Traditional IRA’s have several advantages which make them attractive to investors saving for their retirements. If you’re currently in a high tax bracket, the tax deduction can be useful. They can also be advantageous if you’re in a high tax bracket currently and expect to be in a lower bracket during retirement. Deferring the payment of taxes allows you to take advantage of the lower tax rate. Traditional IRA’s also offer flexibility as to when taxes are paid. Withdrawals don’t have to begin until age 70.5 so it is possible to defer taxes up until that point.

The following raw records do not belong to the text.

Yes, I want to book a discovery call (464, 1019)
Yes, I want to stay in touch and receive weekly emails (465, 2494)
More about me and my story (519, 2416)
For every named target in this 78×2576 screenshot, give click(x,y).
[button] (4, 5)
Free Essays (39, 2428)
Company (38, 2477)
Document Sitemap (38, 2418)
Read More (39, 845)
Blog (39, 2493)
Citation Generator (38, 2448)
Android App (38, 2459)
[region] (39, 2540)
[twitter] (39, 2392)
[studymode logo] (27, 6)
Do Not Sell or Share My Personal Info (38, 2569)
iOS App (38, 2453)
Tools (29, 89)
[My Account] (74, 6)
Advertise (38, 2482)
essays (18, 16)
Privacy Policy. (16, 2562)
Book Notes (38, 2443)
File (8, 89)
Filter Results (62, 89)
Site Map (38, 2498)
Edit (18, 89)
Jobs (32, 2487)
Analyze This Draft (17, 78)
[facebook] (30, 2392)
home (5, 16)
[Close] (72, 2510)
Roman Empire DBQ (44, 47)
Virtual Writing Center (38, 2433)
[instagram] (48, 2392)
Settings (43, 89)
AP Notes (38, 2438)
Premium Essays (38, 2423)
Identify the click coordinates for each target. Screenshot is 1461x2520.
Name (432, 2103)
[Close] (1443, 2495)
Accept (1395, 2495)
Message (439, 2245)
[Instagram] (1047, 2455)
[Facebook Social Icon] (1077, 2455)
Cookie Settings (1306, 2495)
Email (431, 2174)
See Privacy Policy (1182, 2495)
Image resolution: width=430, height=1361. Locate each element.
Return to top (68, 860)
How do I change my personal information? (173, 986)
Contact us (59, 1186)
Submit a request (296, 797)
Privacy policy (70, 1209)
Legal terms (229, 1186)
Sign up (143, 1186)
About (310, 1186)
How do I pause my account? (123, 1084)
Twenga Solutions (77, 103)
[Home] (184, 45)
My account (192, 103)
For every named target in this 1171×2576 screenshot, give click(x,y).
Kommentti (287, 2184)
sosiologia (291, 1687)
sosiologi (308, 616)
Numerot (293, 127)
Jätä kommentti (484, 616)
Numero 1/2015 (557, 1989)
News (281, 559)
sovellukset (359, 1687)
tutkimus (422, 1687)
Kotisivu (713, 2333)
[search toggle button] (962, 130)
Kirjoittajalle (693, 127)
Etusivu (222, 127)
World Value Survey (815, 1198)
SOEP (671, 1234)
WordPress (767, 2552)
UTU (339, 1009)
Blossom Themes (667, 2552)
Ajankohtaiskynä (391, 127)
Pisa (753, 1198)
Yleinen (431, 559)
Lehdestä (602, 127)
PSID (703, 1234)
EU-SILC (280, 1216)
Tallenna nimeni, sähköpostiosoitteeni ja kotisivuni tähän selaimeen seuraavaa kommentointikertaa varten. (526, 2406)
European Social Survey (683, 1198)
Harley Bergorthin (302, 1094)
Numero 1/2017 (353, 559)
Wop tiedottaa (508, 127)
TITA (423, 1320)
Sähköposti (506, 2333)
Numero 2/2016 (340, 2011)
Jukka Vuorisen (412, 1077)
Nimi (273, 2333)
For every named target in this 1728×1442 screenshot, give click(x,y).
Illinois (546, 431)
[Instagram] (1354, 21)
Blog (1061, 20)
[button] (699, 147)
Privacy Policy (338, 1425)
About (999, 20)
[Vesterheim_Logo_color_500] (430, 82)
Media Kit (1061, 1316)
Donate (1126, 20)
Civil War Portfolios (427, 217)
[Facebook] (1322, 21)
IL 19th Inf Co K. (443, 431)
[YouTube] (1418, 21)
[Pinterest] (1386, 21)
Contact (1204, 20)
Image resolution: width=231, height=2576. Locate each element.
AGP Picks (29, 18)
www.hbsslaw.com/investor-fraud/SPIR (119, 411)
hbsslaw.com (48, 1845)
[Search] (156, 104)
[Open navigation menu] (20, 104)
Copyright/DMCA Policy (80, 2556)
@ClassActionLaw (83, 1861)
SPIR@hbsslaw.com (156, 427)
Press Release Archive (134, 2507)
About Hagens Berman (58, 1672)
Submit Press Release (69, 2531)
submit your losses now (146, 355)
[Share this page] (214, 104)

Like with all things in life there are disadvantages to Traditional IRA’s as well. One of the largest is that all withdrawals are taxed as ordinary income. This means that it isn’t possible to take advantage of lower capital gains tax rates. Another disadvantage is that, unlike with Roth IRA’s, minimum distributions must be made every year beginning at age 72. Roth IRA’s have no required minimum distribution. A third disadvantage is that early withdrawals are penalized 10%. However there are exceptions to the early withdrawal penalty, as I mentioned earlier.
Traditional IRA’s are a great way to save for retirement. They make sense for a lot of people due to the fact that they offer many investment options along with preferential tax treatment. Traditional IRA’s can be self-directed through an online account such as Vanguard or they can be managed professionally. Like with all retirement accounts, the most important part is that you make your yearly contributions.